The Court of Appeals ruled on a case of defamation in a dispute regarding negative campaign materials, finding the subject caught in the crossfire was not defamed in the process.

In Sharon Schram v. Dow Silicones Corporation and Christian Valasquez (Docket No. 370019), Schram found herself referenced during a bitter Republican primary between then-Rep. Annette Glenn and Valasquez for 35th Senate District seat.

Schram had worked under Valasquez at Dow Corning before he jumped into politics. She had previously sued the company for sex and disability discrimination. A federal court did not settle the debate on whether Schram faced discrimination.

Glenn released negative mailers attacking Valasquez during the primary, painting him as a defendant in the discrimination case filed by Schram, asking voters to decide if Valasquez would “ensure men and women are treated equally under the law.” The mailer insisted Valasquez had an active role in the lawsuit and Schram’s firing.

Valasquez publicly defended himself on social media and in the media, calling the mailer an “untruth,” claiming he was merely a witness in the case and did not have anything to do with firing Schram.

By calling the mailer false, Schram then filed a lawsuit on defamation because she believed he was saying her claims in the lawsuit were false and denied her perspective.

In a published decision written by Judge Brock Swartzle, the court sided with a trial court that said Valasquez’s defense was not defamatory of Schram but instead a subjective opinion on his own involvement in the case.

She also claimed that his likes on posts defending him were defamatory as well. Swartzle wrote that “the mere ‘like’-ing of a purported defamatory statement on social media is not sufficient for republication purpose.”

Swartzle also wrote that his statements clearly target Glenn and her campaign, not Schram.

“Considered together, there is no genuine issue of material fact as to whether Velasquez acted in good faith and without actual malice to Schram when he said that the Glenn campaign mailer was ‘an untruth’ and ‘misleading and untrue.’ A reasonable reader would not expect that someone involved in a lawsuit—even as a nonparty—would show the objectivity of a judge when talking about the lawsuit,” Swartzle wrote. “In other words, the notion that opposing sides in a lawsuit might view and describe contested evidence in different lights can hardly be called defamatory or false light, without more.”
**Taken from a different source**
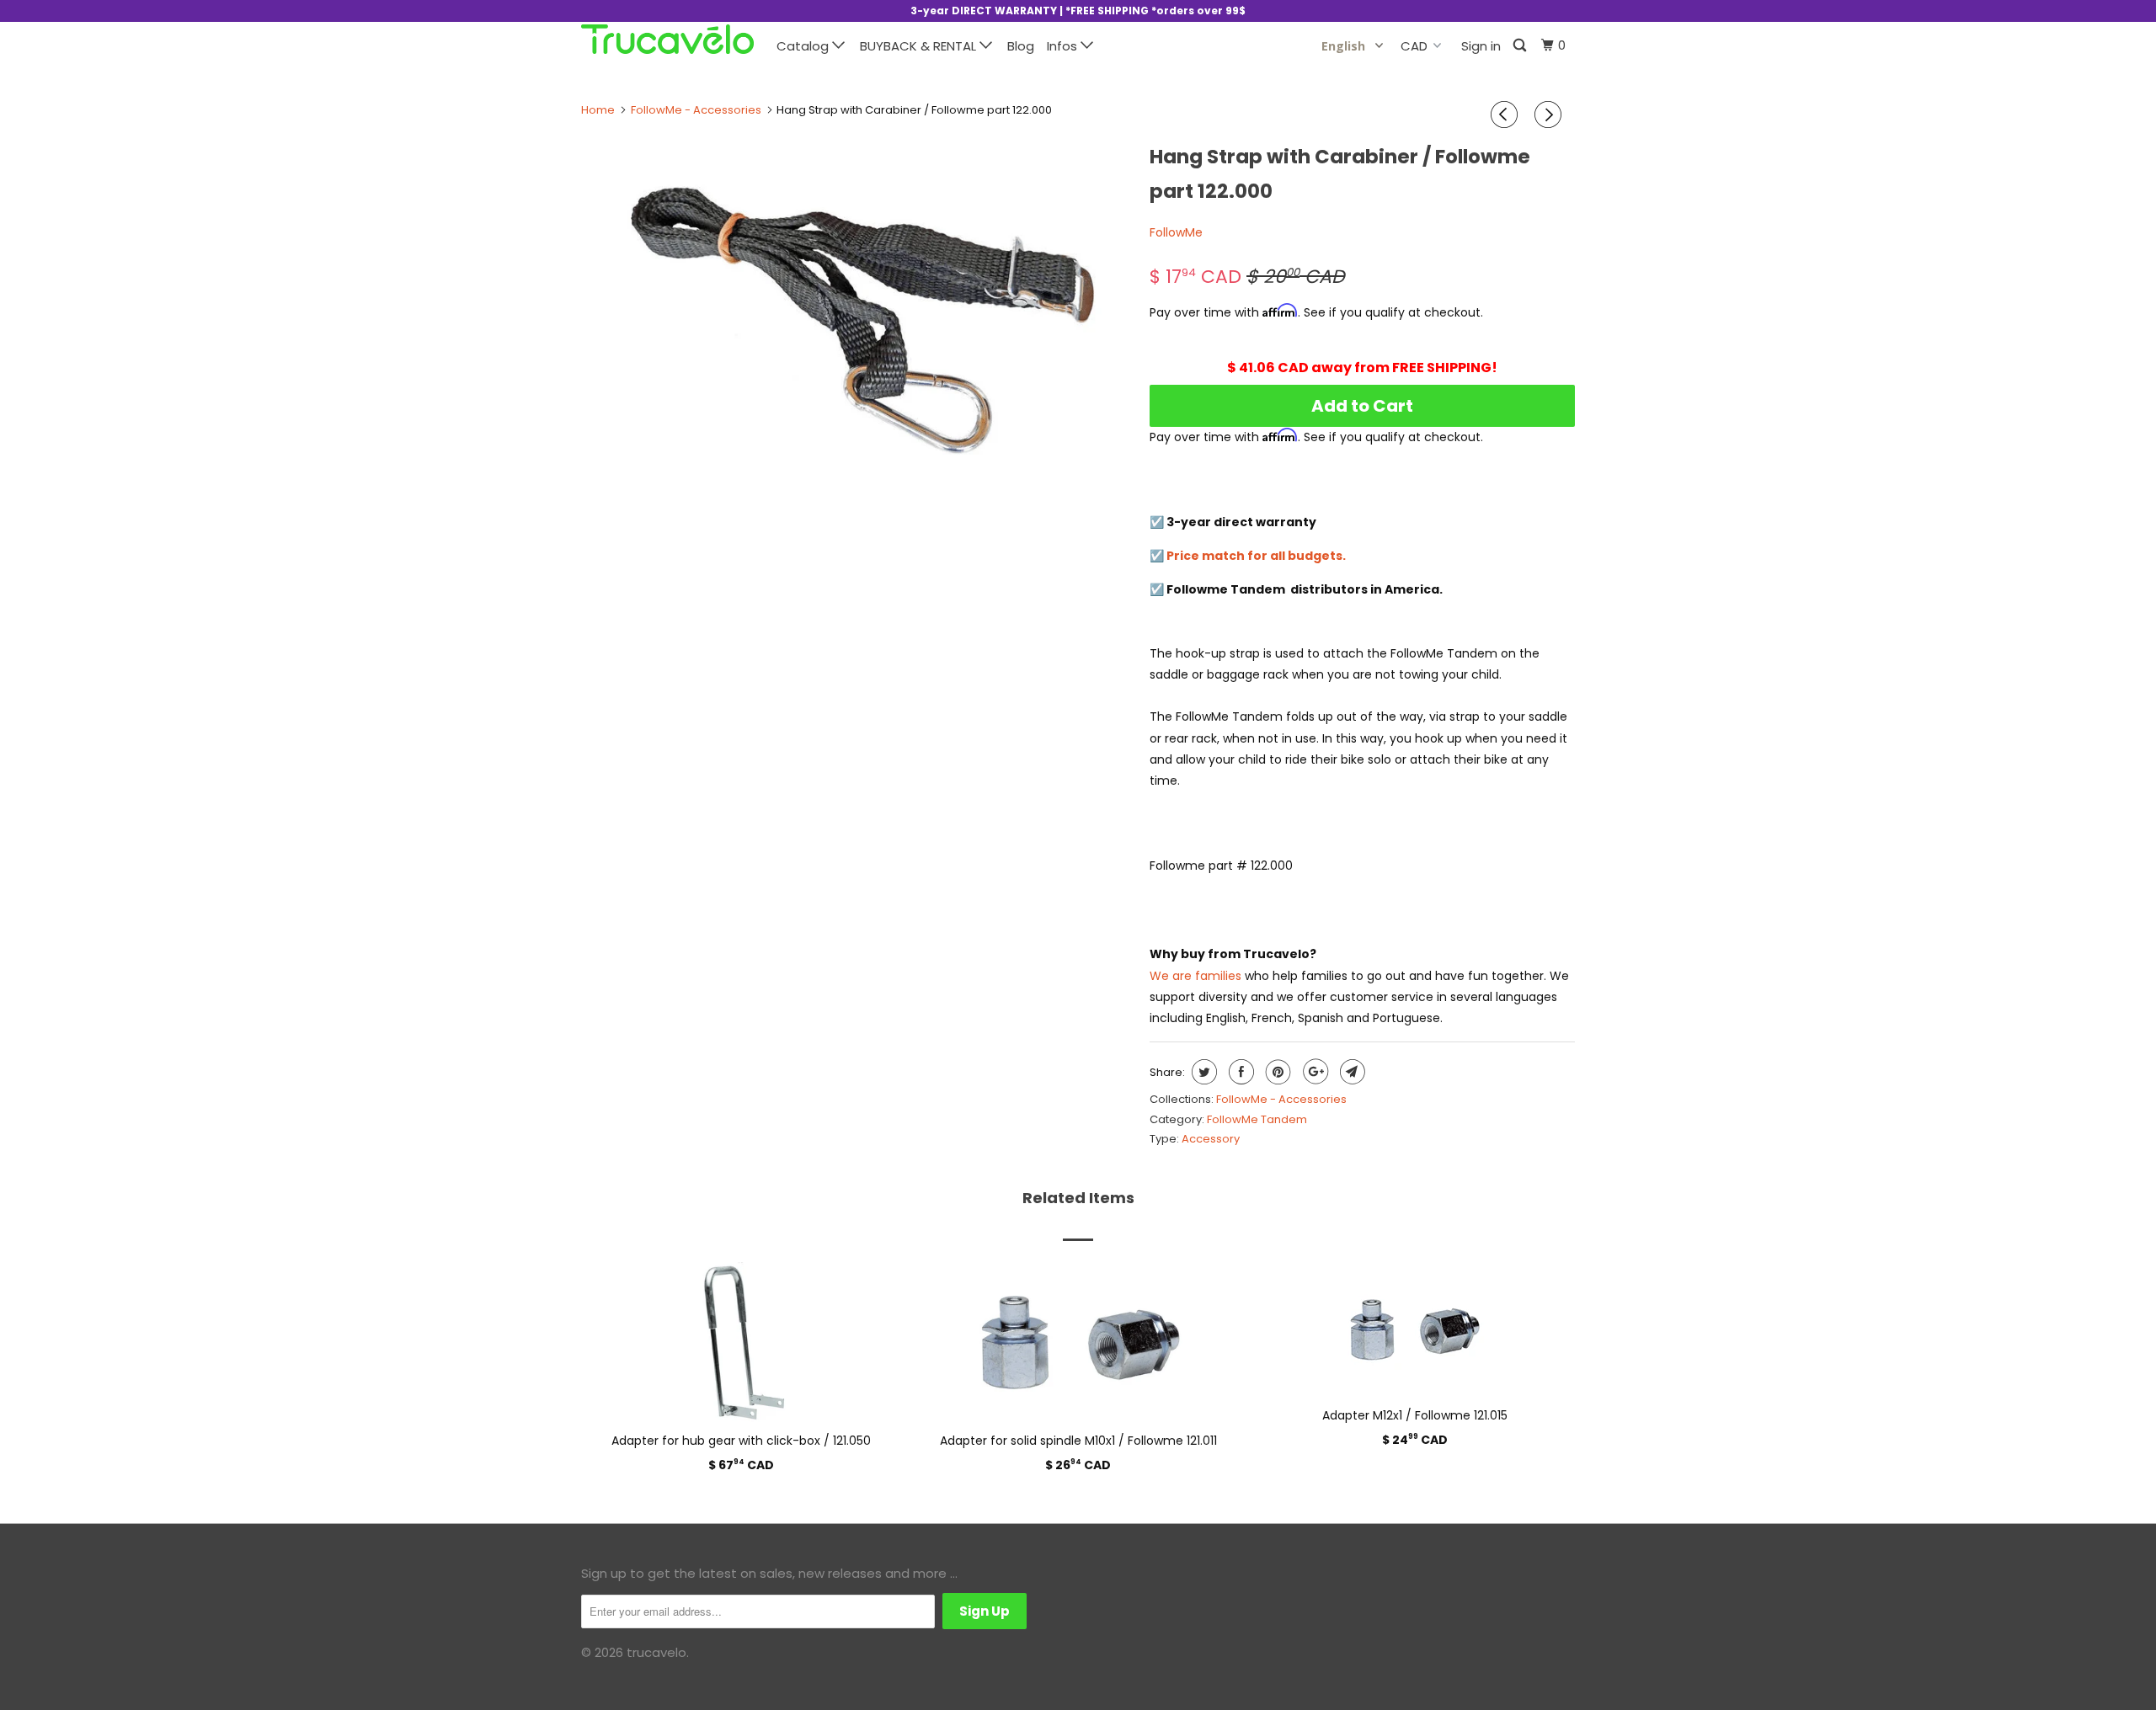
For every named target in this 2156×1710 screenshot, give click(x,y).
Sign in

Swartzle continued that Valasquez’s statements could “suggest that some or all of the claims in the federal lawsuit were mistaken, as not every untrue statement uttered by someone necessarily means that the person is a liar” and “untrue statements can be made on the basis of incomplete information, an honest misperception.”

Judges Kristina Robinson Garrett and Randy Wallace also affirmed the decision.